The principle of proportionality must be adopted and applied in all insurance entities, such a methodology being in line with the corporate governance policies advocated by international bodies such as the European Commission and the OECD.

In implementing these principles highlighted in the Code, these entities will strengthen their legal, institutional and regulatory framework for good corporate governance, which will complement and add strength and value to the effectiveness of good corporate governance. corporate governance within the structure of an insurance entity.

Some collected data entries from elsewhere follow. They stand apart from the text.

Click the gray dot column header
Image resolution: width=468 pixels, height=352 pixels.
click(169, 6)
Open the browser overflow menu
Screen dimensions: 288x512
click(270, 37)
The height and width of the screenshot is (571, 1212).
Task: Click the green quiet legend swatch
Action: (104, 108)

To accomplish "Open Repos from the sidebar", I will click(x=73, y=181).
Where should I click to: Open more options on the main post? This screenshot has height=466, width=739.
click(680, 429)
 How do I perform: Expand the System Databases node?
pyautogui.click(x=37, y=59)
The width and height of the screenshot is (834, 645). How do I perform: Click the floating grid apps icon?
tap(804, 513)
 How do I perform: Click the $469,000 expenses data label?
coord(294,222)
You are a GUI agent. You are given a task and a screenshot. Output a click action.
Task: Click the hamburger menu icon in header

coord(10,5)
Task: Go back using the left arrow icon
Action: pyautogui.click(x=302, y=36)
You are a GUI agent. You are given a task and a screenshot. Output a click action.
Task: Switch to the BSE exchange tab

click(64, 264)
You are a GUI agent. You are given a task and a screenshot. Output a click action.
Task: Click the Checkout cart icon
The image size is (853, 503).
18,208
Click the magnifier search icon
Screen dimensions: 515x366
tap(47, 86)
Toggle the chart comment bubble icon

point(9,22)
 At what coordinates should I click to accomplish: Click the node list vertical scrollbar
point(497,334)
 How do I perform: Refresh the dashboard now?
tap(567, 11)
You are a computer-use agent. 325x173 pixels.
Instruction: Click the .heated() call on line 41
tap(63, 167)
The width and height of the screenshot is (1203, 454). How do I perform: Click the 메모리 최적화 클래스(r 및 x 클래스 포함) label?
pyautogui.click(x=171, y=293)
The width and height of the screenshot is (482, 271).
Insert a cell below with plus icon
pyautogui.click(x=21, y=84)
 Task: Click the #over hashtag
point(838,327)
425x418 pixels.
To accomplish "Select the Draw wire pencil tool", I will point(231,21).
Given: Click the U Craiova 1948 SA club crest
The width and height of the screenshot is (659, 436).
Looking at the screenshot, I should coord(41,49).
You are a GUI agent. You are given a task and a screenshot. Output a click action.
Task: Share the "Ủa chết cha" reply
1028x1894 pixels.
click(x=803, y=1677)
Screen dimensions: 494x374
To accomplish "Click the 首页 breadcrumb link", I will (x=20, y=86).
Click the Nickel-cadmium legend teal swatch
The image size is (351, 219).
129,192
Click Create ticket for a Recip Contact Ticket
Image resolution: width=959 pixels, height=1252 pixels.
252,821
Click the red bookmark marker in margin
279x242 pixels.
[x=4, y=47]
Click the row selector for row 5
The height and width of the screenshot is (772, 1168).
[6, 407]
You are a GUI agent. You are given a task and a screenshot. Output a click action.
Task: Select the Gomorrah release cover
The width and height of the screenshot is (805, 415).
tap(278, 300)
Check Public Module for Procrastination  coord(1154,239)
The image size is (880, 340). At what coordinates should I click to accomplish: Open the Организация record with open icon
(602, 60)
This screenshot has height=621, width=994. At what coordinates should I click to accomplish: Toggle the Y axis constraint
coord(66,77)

The MFSA pushes for the implementation of these principles to build the trust, transparency and accountability that are necessary for long-term success in the insurance market.

Does the insurance entity in which you participate adopt and implement the fundamental principles of the Code? Has a gap analysis been carried out to ensure that this insurance entity applies the principles mentioned above?

The content of this article is intended to provide a general guide on the subject. Specialist advice should be sought regarding your particular situation.